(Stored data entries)
+++++

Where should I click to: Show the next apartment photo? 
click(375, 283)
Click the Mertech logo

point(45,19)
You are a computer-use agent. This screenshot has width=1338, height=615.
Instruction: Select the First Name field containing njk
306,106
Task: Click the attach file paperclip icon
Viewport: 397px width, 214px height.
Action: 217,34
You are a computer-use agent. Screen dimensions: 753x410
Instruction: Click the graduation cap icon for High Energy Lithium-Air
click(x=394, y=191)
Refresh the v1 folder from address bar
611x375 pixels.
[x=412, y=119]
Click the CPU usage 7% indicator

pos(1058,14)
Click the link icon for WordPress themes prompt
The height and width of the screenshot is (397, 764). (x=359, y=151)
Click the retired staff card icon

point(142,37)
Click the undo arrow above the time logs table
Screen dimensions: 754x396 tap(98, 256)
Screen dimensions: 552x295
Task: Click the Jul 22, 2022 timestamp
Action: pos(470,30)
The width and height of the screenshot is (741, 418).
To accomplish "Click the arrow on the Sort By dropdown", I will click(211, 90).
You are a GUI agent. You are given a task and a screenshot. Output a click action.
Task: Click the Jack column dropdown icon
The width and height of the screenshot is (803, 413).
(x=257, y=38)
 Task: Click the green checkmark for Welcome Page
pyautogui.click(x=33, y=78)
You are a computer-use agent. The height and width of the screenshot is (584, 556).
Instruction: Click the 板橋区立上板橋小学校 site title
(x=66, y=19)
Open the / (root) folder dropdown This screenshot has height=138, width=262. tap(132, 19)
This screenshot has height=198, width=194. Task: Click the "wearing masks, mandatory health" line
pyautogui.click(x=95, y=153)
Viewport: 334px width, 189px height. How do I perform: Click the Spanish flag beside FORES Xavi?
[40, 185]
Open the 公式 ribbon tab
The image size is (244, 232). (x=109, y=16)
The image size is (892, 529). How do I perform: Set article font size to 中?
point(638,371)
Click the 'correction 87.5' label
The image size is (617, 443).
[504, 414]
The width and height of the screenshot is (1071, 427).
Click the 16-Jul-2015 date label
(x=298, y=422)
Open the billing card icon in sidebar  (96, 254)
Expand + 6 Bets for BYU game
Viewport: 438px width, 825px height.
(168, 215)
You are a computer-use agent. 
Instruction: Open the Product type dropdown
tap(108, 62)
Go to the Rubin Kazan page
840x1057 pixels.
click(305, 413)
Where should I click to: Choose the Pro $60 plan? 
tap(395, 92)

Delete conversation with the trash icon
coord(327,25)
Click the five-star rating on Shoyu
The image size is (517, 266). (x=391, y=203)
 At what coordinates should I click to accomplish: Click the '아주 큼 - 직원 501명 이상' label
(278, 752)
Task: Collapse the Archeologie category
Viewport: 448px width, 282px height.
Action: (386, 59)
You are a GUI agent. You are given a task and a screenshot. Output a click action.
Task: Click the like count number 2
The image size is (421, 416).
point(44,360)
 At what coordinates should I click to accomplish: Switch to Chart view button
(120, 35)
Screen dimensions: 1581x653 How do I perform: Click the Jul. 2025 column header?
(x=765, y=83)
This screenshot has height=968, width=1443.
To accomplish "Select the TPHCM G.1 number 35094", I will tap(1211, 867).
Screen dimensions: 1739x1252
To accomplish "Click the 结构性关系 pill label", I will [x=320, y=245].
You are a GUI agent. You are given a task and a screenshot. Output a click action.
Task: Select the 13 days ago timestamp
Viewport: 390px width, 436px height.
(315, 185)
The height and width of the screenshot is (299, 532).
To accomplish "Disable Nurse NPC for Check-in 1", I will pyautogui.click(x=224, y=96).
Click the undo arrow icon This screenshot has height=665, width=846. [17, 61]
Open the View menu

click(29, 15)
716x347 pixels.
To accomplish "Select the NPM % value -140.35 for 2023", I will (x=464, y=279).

+++++

For this exercise, repeat exactly the lines of the data above from the one with "Viewport: 334px width, 189px" down to the one with "This screenshot has height=968, width=1443.", both end lines included.

▶ _RESPONSE TO THIS TASK_
Viewport: 334px width, 189px height. How do I perform: Click the Spanish flag beside FORES Xavi?
[40, 185]
Open the 公式 ribbon tab
The image size is (244, 232). (x=109, y=16)
The image size is (892, 529). How do I perform: Set article font size to 中?
point(638,371)
Click the 'correction 87.5' label
The image size is (617, 443).
[504, 414]
The width and height of the screenshot is (1071, 427).
Click the 16-Jul-2015 date label
(x=298, y=422)
Open the billing card icon in sidebar  (96, 254)
Expand + 6 Bets for BYU game
Viewport: 438px width, 825px height.
(168, 215)
You are a computer-use agent. 
Instruction: Open the Product type dropdown
tap(108, 62)
Go to the Rubin Kazan page
840x1057 pixels.
click(305, 413)
Where should I click to: Choose the Pro $60 plan? 
tap(395, 92)

Delete conversation with the trash icon
coord(327,25)
Click the five-star rating on Shoyu
The image size is (517, 266). (x=391, y=203)
 At what coordinates should I click to accomplish: Click the '아주 큼 - 직원 501명 이상' label
(278, 752)
Task: Collapse the Archeologie category
Viewport: 448px width, 282px height.
Action: (386, 59)
You are a GUI agent. You are given a task and a screenshot. Output a click action.
Task: Click the like count number 2
The image size is (421, 416).
point(44,360)
 At what coordinates should I click to accomplish: Switch to Chart view button
(120, 35)
Screen dimensions: 1581x653 How do I perform: Click the Jul. 2025 column header?
(x=765, y=83)
This screenshot has height=968, width=1443.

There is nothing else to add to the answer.